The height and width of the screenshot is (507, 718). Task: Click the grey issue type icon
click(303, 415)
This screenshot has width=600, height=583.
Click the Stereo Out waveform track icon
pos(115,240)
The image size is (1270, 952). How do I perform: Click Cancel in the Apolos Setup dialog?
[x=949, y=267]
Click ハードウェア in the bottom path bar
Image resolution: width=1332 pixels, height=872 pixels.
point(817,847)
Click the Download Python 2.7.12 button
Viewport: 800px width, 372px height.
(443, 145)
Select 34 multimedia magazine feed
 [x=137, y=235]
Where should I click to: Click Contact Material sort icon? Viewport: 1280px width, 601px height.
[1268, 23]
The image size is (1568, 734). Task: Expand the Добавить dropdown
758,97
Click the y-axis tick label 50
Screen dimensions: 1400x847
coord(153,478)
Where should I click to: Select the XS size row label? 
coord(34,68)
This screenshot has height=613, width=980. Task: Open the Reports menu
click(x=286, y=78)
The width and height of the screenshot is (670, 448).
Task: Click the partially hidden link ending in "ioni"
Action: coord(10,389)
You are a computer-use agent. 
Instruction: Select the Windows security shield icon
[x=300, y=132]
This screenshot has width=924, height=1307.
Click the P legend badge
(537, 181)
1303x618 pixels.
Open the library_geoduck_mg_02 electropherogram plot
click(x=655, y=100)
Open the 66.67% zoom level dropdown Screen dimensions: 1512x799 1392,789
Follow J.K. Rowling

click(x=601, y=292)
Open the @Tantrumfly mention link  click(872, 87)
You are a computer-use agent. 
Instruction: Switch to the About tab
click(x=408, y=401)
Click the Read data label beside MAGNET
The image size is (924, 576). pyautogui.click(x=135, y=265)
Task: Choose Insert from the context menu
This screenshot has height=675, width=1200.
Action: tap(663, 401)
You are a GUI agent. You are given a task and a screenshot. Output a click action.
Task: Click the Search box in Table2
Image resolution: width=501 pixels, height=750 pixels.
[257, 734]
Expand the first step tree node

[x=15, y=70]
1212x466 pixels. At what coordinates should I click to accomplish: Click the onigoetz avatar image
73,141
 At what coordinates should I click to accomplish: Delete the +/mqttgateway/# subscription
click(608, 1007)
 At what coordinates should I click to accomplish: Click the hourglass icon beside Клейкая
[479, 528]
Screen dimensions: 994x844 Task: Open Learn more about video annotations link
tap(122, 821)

- - -

● **What you have to do**
Down to the last line, repeat the data exactly.

● **Reply to the exercise**
The height and width of the screenshot is (507, 718). Task: Click the grey issue type icon
click(303, 415)
This screenshot has width=600, height=583.
Click the Stereo Out waveform track icon
pos(115,240)
The image size is (1270, 952). How do I perform: Click Cancel in the Apolos Setup dialog?
[x=949, y=267]
Click ハードウェア in the bottom path bar
Image resolution: width=1332 pixels, height=872 pixels.
point(817,847)
Click the Download Python 2.7.12 button
Viewport: 800px width, 372px height.
(443, 145)
Select 34 multimedia magazine feed
 [x=137, y=235]
Where should I click to: Click Contact Material sort icon? Viewport: 1280px width, 601px height.
[1268, 23]
The image size is (1568, 734). Task: Expand the Добавить dropdown
758,97
Click the y-axis tick label 50
Screen dimensions: 1400x847
coord(153,478)
Where should I click to: Select the XS size row label? 
coord(34,68)
This screenshot has height=613, width=980. Task: Open the Reports menu
click(x=286, y=78)
The width and height of the screenshot is (670, 448).
Task: Click the partially hidden link ending in "ioni"
Action: coord(10,389)
You are a computer-use agent. 
Instruction: Select the Windows security shield icon
[x=300, y=132]
This screenshot has width=924, height=1307.
Click the P legend badge
(537, 181)
1303x618 pixels.
Open the library_geoduck_mg_02 electropherogram plot
click(x=655, y=100)
Open the 66.67% zoom level dropdown Screen dimensions: 1512x799 1392,789
Follow J.K. Rowling

click(x=601, y=292)
Open the @Tantrumfly mention link  click(872, 87)
You are a computer-use agent. 
Instruction: Switch to the About tab
click(x=408, y=401)
Click the Read data label beside MAGNET
The image size is (924, 576). pyautogui.click(x=135, y=265)
Task: Choose Insert from the context menu
This screenshot has height=675, width=1200.
Action: tap(663, 401)
You are a GUI agent. You are given a task and a screenshot. Output a click action.
Task: Click the Search box in Table2
Image resolution: width=501 pixels, height=750 pixels.
[257, 734]
Expand the first step tree node

[x=15, y=70]
1212x466 pixels. At what coordinates should I click to accomplish: Click the onigoetz avatar image
73,141
 At what coordinates should I click to accomplish: Delete the +/mqttgateway/# subscription
click(608, 1007)
 At what coordinates should I click to accomplish: Click the hourglass icon beside Клейкая
[479, 528]
Screen dimensions: 994x844 Task: Open Learn more about video annotations link
tap(122, 821)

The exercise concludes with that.